(Stored data)
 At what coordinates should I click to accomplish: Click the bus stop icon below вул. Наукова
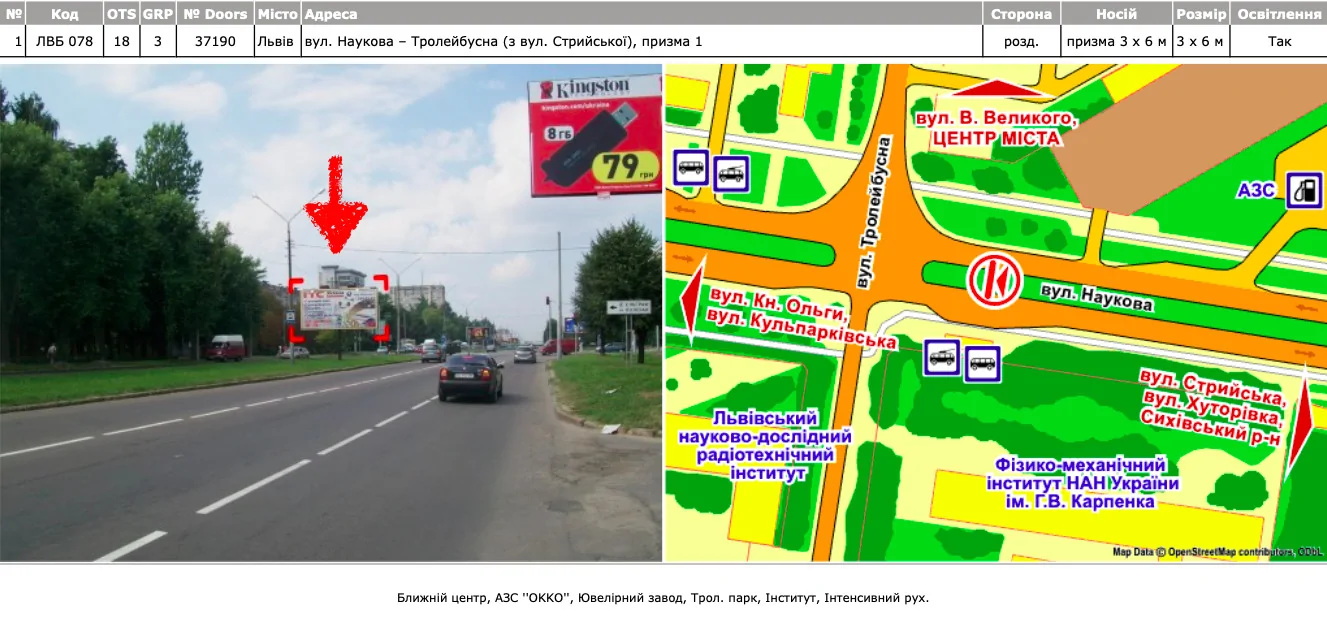coord(982,364)
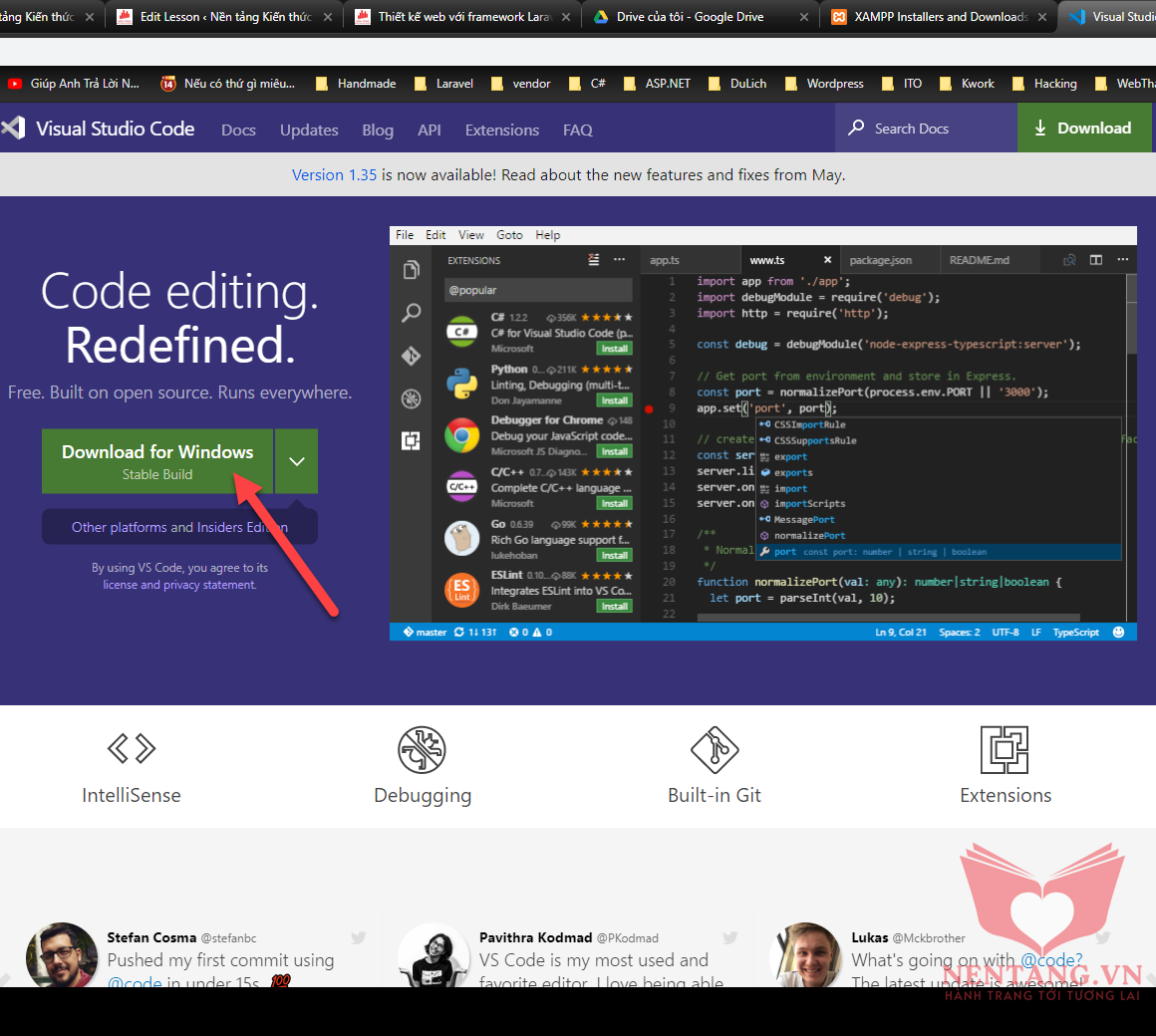The image size is (1156, 1036).
Task: Click Other platforms and Insiders Edition
Action: tap(179, 527)
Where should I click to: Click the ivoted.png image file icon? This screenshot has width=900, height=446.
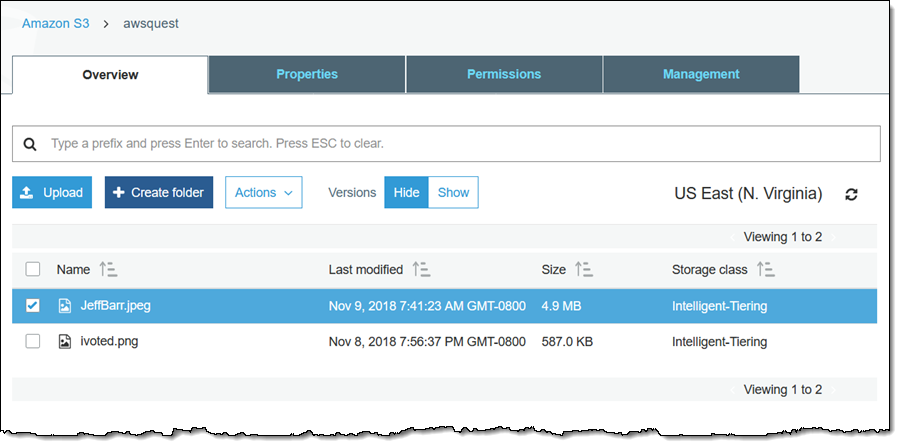pos(65,341)
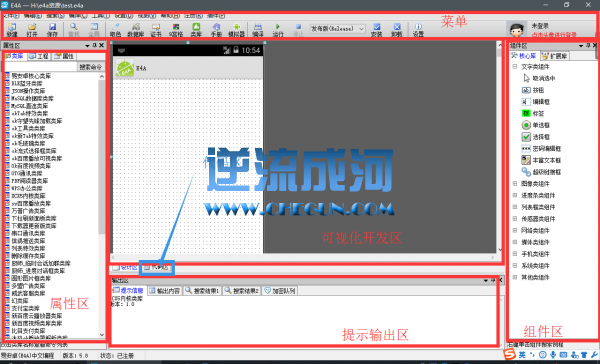
Task: Run the project with 运行 button
Action: (278, 29)
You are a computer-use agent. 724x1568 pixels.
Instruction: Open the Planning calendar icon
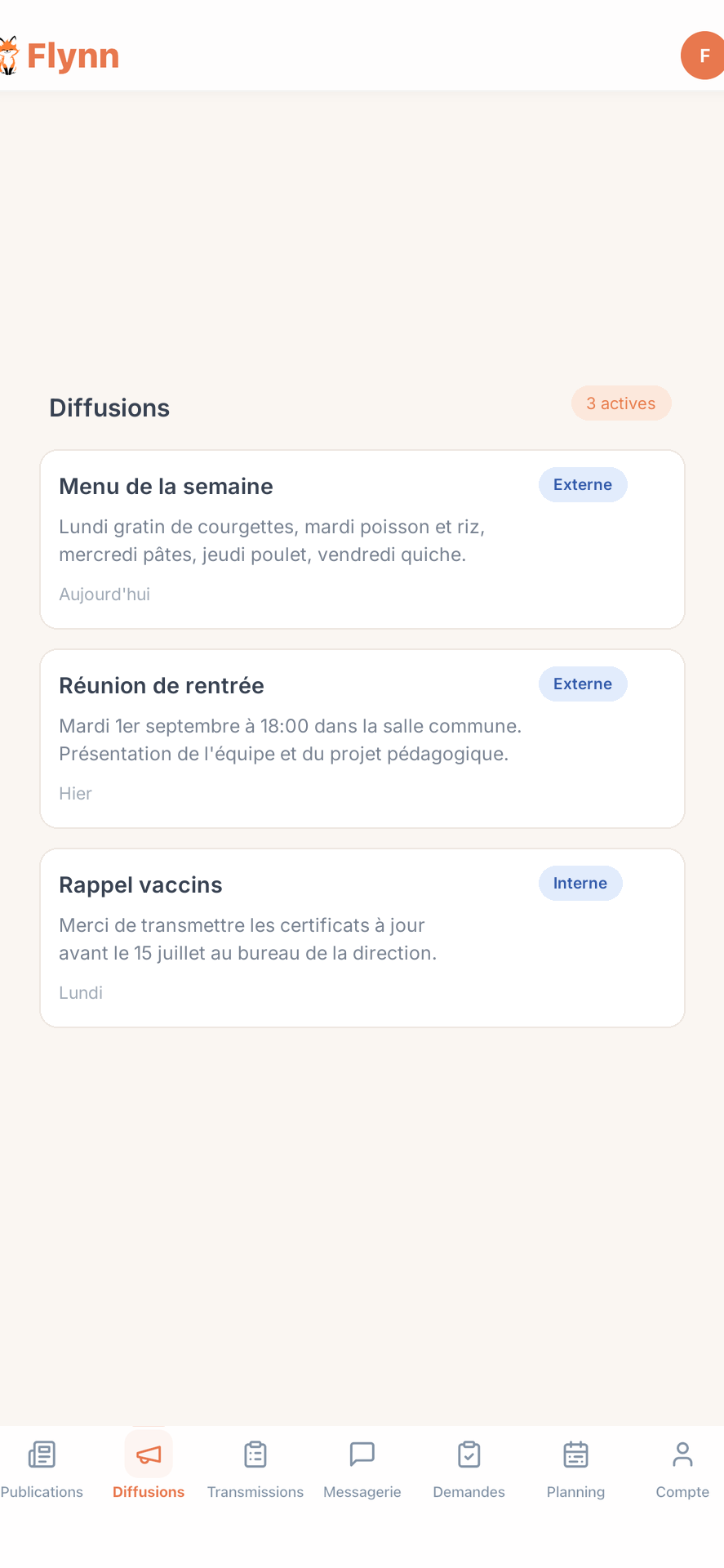pos(576,1454)
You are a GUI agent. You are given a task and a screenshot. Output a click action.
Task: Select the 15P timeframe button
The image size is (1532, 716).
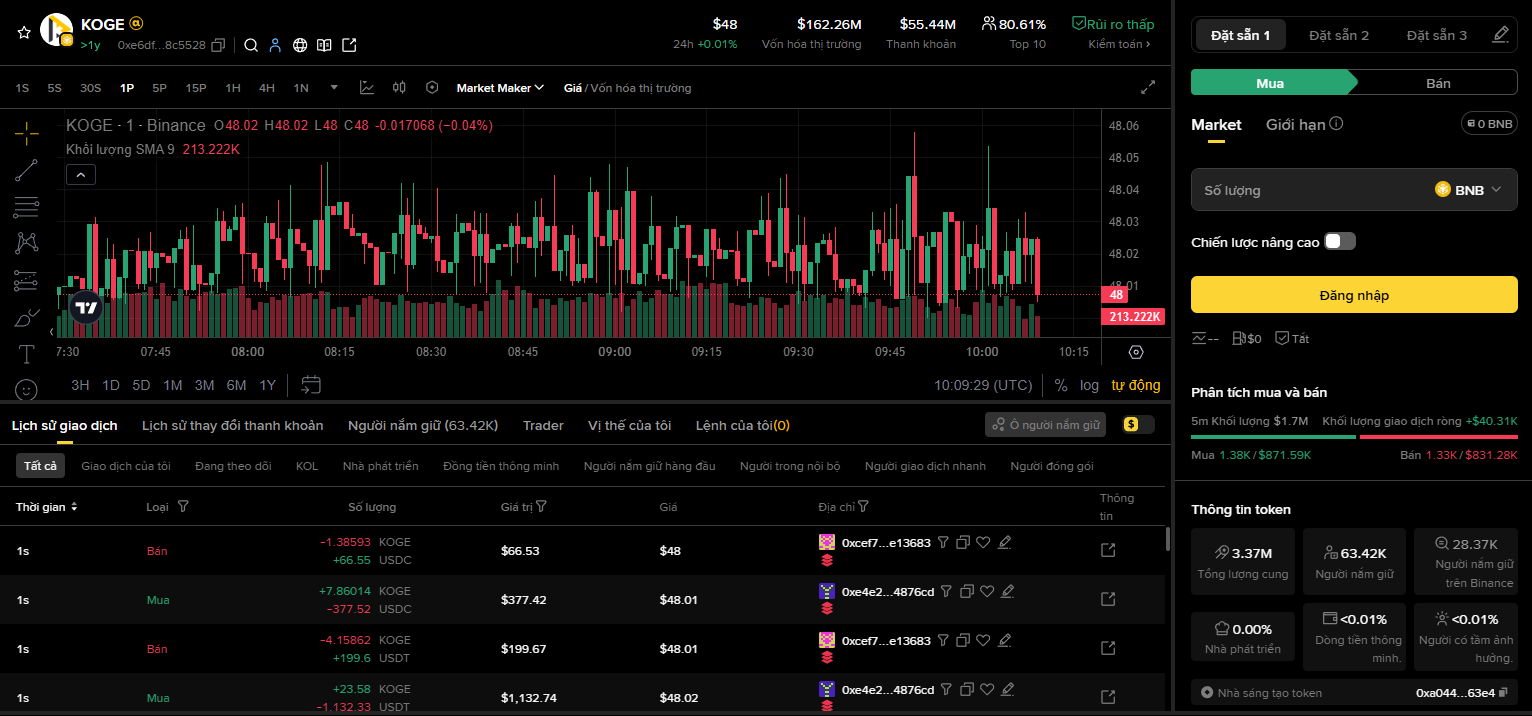(195, 88)
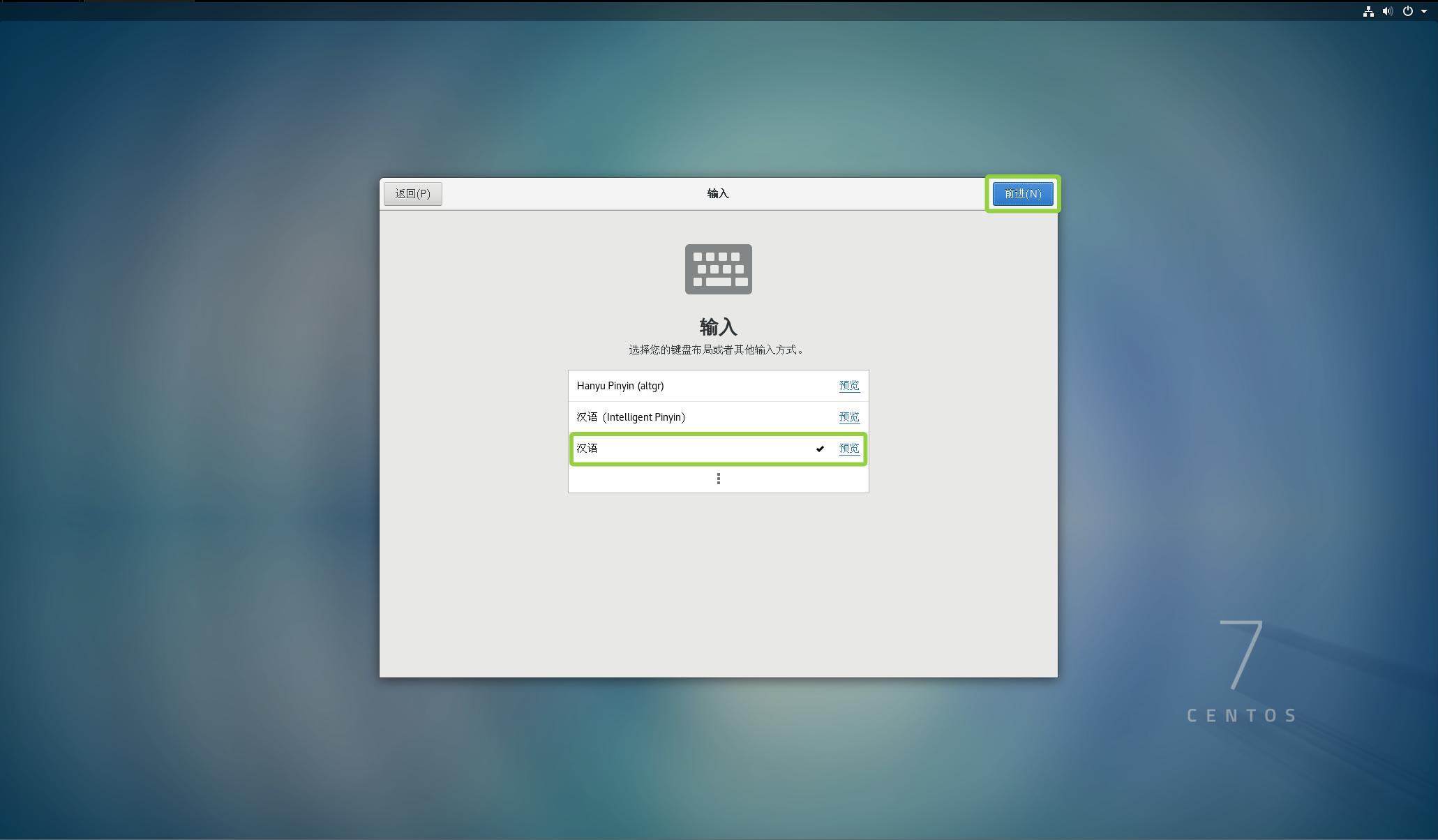Click the large keyboard icon
The image size is (1438, 840).
coord(718,269)
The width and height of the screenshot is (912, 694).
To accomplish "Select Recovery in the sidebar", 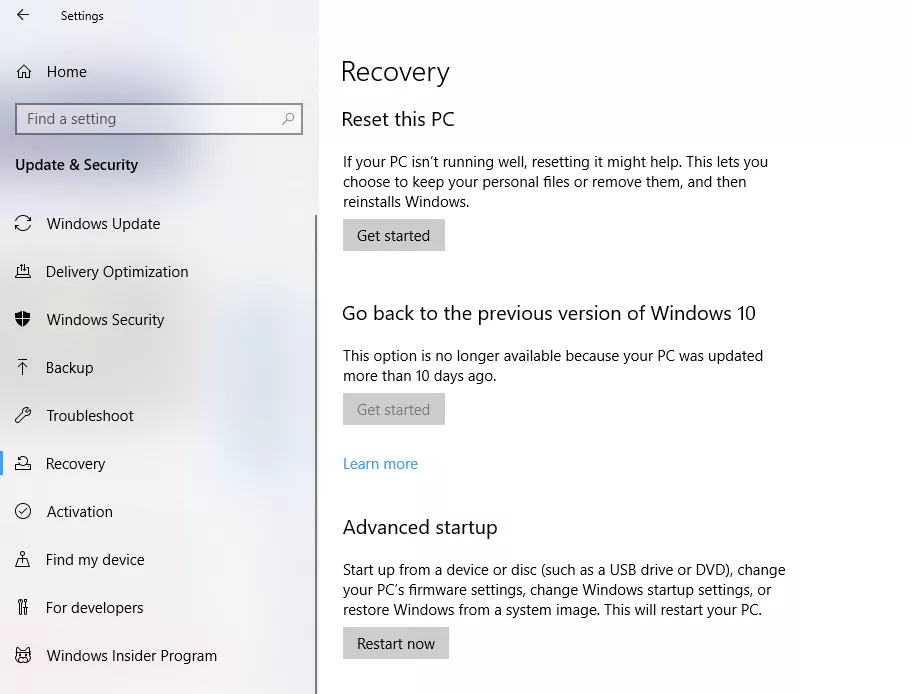I will (x=75, y=464).
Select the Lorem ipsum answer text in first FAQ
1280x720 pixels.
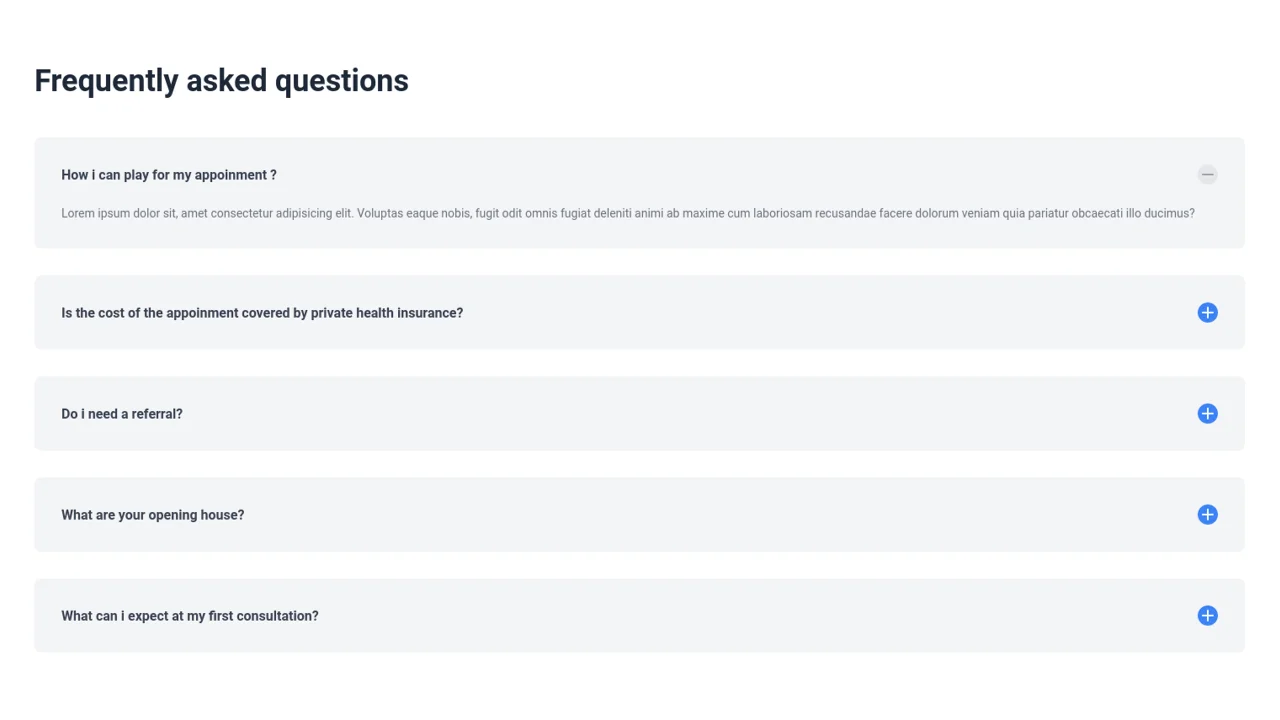click(x=628, y=213)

### STATED TASK
Return the items word for word, from the start through the line containing "Action: tap(179, 527)", with the pictures left out.

### SOLUTION BELOW
 At what coordinates should I click to accomplish: Click the bus stop icon below вул. Наукова
coord(982,364)
The image size is (1156, 1036).
Task: Click Other platforms and Insiders Edition
Action: tap(179, 527)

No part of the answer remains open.